Presenting Affordable AI Training Alternatives for Corporate Labs Without High-End Data Center GPUs
PC bangs, which can be easily found anywhere in South Korea, are mostly frequented by users who want to play games. Since high-performance computers are expensive, people tend to prefer PC bangs where they can use high-end PCs and premium monitors rather than playing online games at home.
The most important factor for PC bang users is the Graphics Processing Unit (GPU). Using the latest GPU is essential to fully experience the graphics of games. For this reason, many PC bangs compete by hanging banners that advertise the installation of the latest GPUs.
However, the situation has changed with the soaring popularity of smartphone mobile games. The number of empty seats in PC bangs is increasing. As operating costs rise, more PC bangs are closing down.

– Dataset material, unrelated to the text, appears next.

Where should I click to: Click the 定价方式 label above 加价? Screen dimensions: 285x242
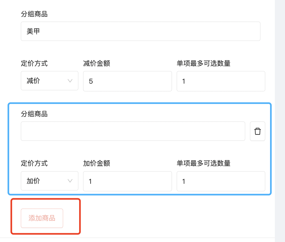point(34,163)
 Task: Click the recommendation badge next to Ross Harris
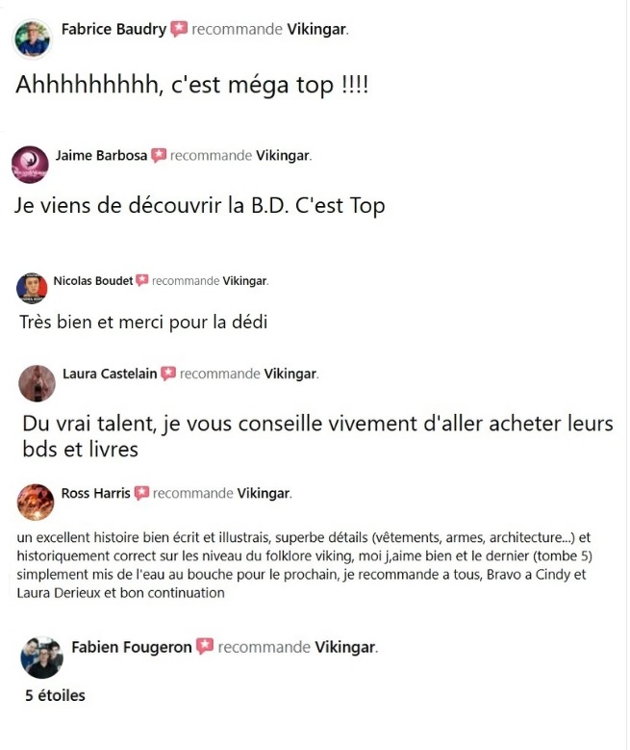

This means that GPUs costing from tens of thousands to over one million won in PC bangs are going unused.
In a situation where ultra-expensive GPUs for artificial intelligence (AI) training are in short supply, a technology developed by a domestic research team has made it a reality to use idle, low-cost consumer GPUs for AI training, and it has been released for free.
The technology developed by Professor Dongsoo Han’s research team at the Department of Electrical Engineering at KAIST accelerates AI model training by tens to hundreds of times even in distributed environments with limited network bandwidth, using general consumer GPUs. This technology is highly relevant to the current situation of PC bangs in Korea.
Since AI models can be created without expensive data center-grade GPUs or high-speed networks, it is expected to help companies and researchers who need to conduct AI research with limited resources. Another positive aspect is that it does not require securing large-scale power supplies needed for GPU operation in data centers.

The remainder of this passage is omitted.